==== GIVEN RECORDS ====
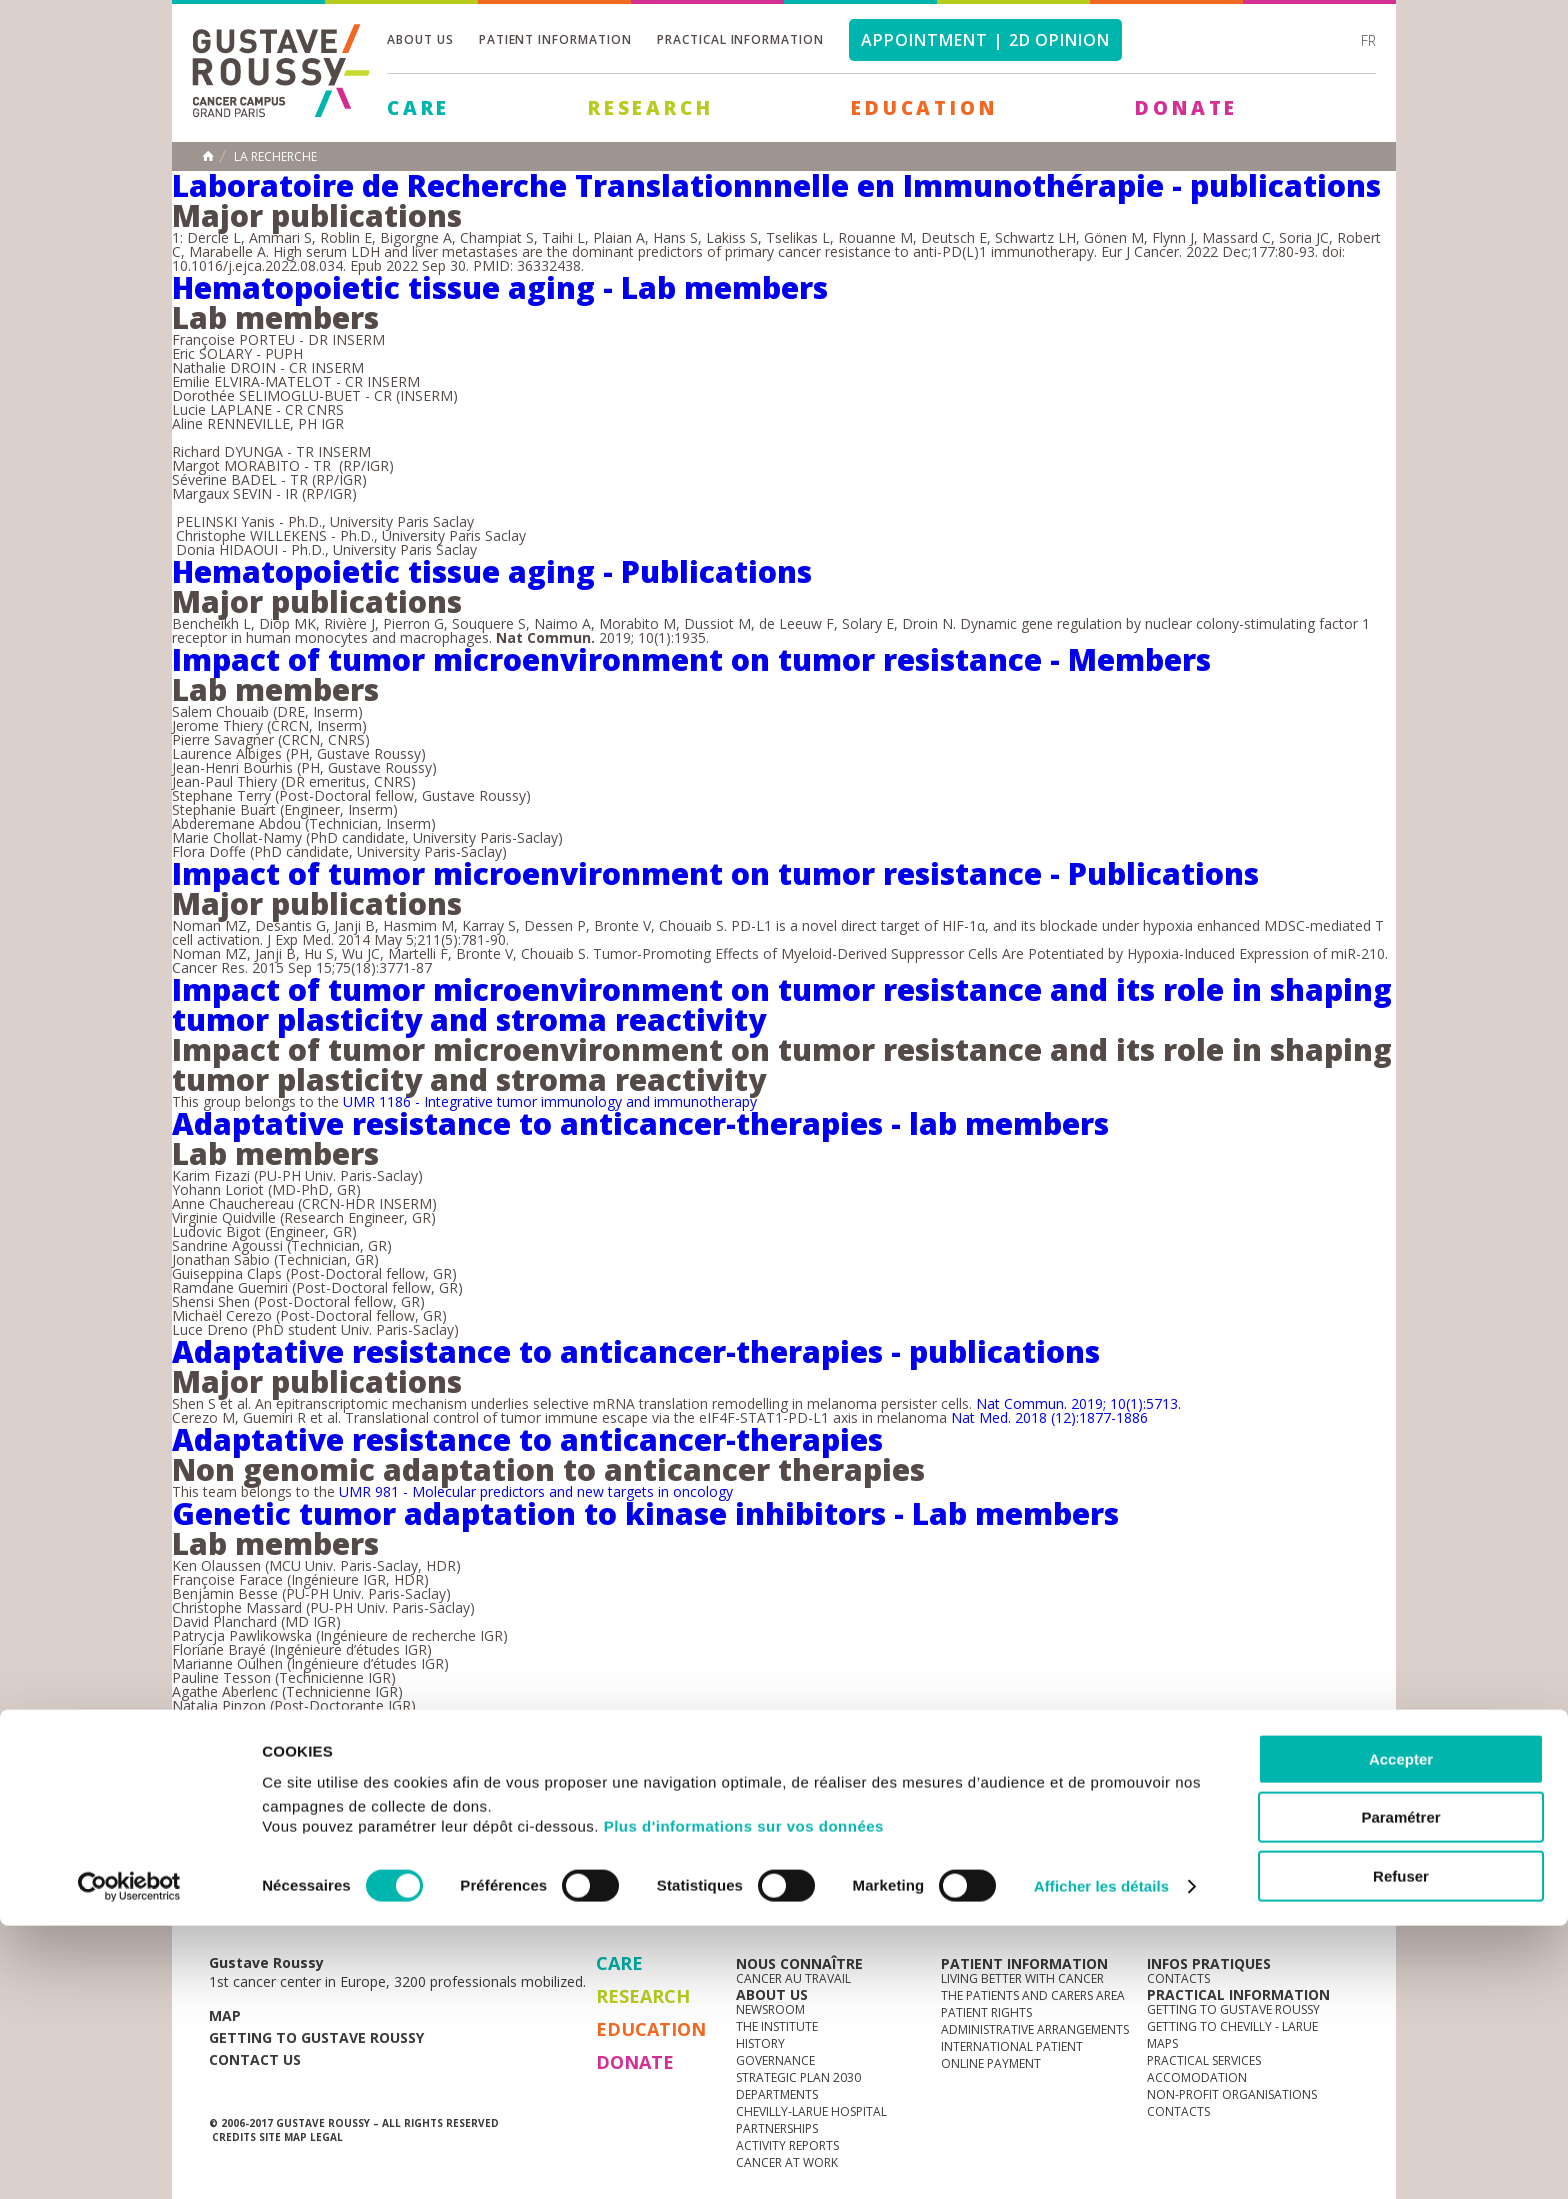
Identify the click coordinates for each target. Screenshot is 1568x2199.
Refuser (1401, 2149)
====
==== GIVEN RECORDS ====
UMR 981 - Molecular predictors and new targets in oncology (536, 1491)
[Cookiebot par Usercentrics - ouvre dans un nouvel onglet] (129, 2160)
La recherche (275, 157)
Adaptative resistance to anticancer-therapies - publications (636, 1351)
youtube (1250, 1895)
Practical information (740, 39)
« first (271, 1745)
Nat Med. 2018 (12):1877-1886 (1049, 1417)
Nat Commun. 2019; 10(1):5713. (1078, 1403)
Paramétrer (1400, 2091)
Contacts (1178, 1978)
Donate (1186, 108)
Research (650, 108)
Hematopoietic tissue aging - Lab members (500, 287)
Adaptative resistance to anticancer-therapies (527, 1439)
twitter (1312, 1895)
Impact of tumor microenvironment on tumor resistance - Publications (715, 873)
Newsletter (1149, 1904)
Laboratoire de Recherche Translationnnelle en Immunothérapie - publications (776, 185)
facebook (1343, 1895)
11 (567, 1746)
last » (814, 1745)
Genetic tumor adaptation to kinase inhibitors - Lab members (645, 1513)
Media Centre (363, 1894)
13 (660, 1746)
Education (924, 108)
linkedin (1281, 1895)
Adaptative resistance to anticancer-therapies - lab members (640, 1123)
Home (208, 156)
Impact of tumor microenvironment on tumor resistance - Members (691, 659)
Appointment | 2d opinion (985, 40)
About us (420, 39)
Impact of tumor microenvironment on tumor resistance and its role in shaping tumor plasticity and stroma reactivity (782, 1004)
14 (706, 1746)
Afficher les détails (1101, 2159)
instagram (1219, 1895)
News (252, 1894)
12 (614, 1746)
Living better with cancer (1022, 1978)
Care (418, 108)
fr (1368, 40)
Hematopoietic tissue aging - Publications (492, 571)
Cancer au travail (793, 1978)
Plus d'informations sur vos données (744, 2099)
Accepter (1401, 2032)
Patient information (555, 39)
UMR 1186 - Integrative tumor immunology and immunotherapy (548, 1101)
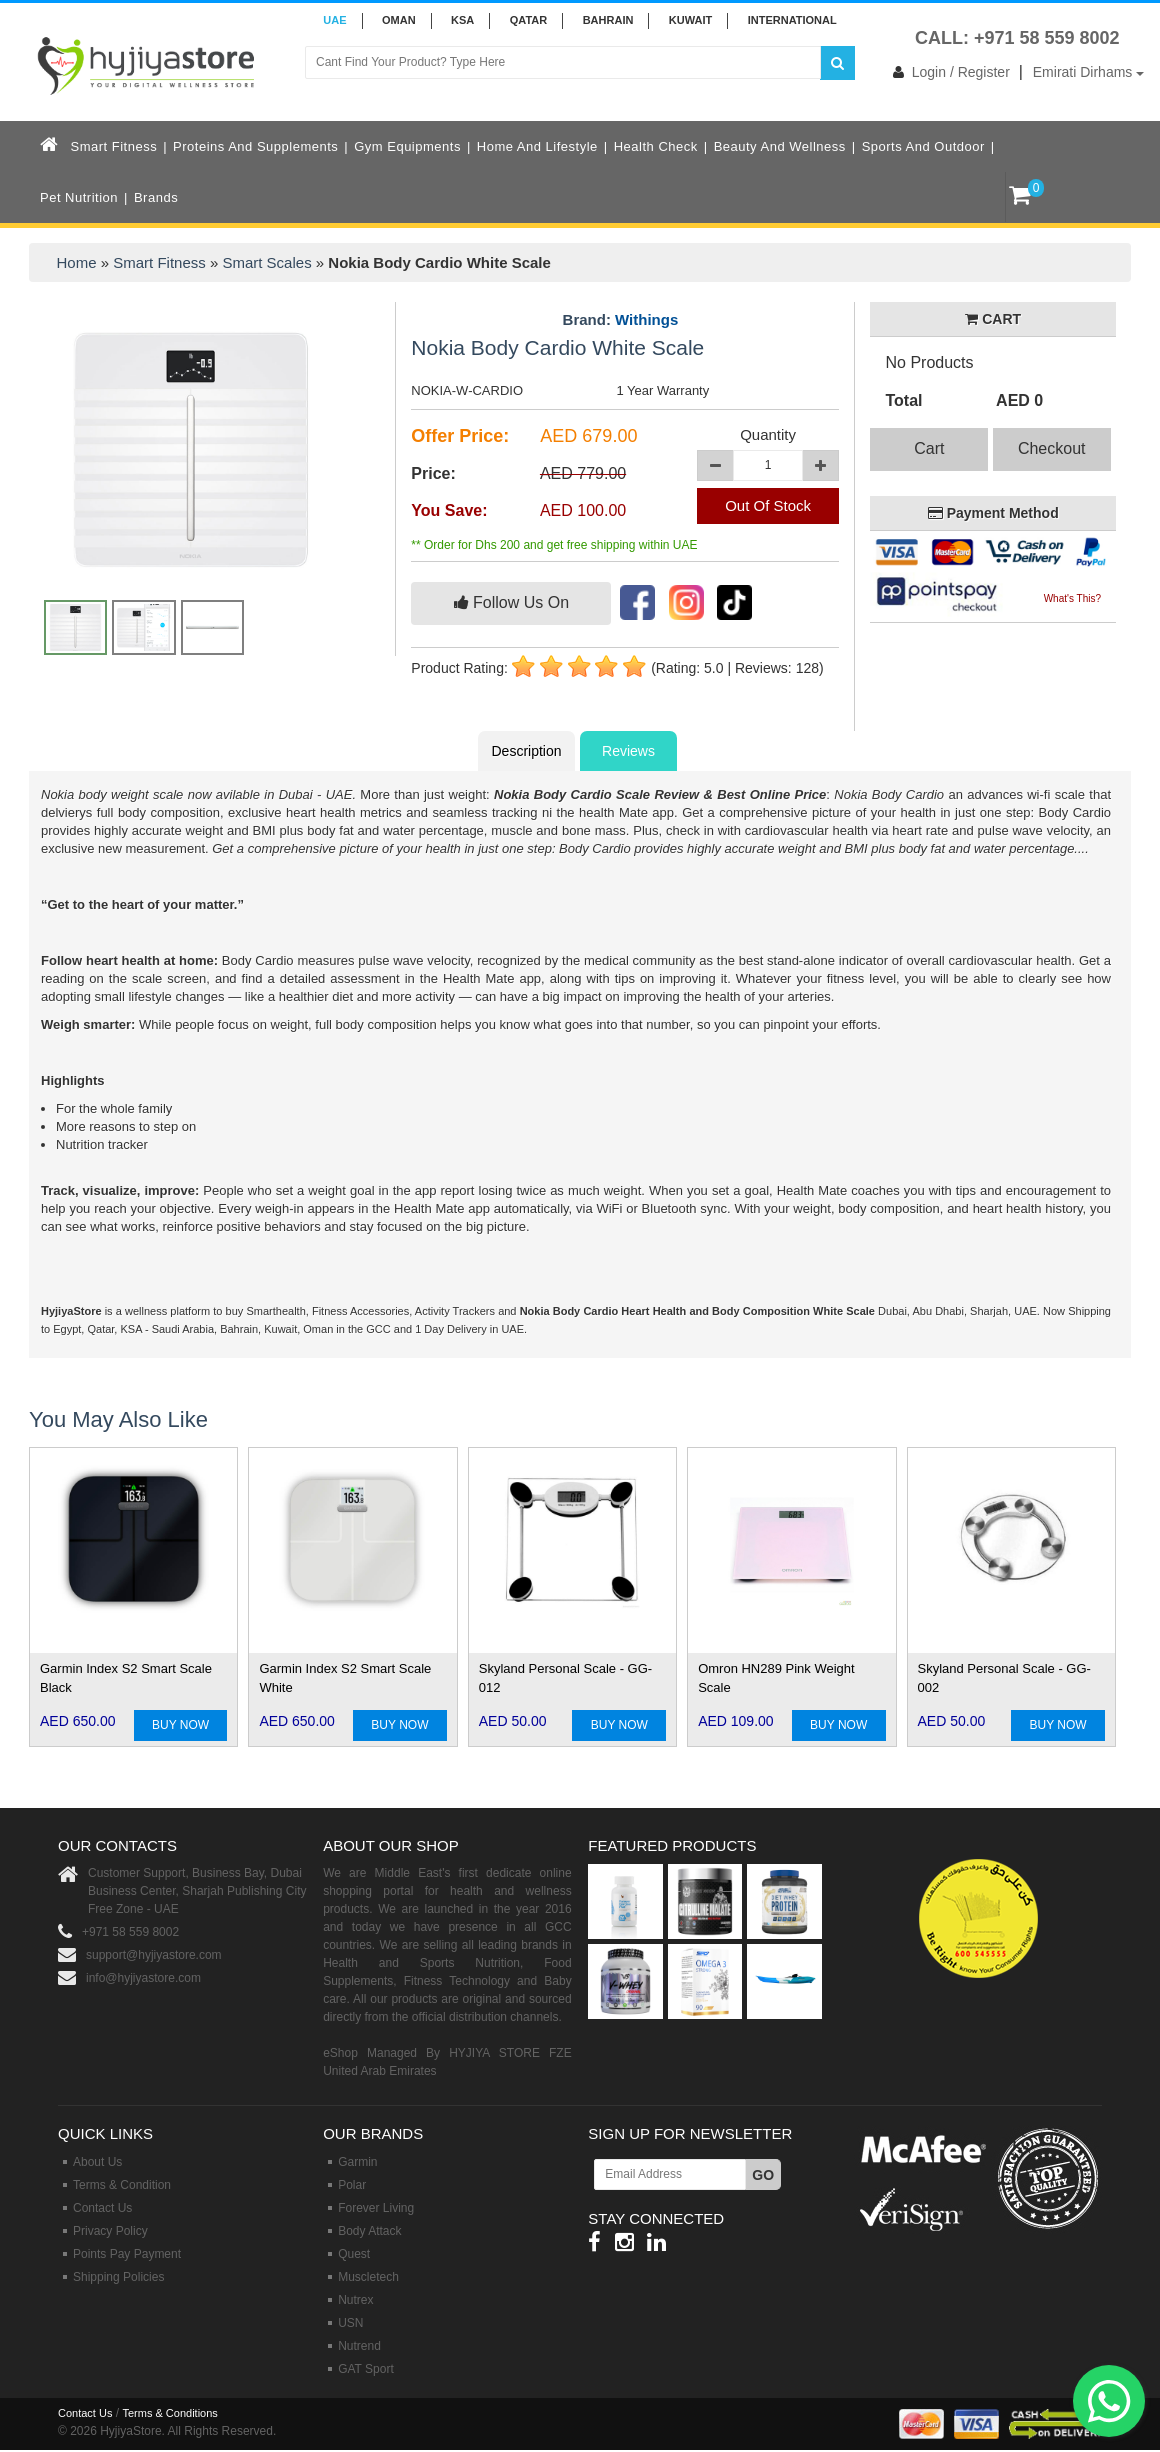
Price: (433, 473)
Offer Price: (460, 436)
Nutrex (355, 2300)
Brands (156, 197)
====
Copy the lines above exactly, beginning at the line that has "Identify the click" and stopping after the line that has "Refuser (1401, 2149)", and omit the rest.

## TASK RESULT
Identify the click coordinates for each target. Screenshot is 1568x2199.
Refuser (1401, 2149)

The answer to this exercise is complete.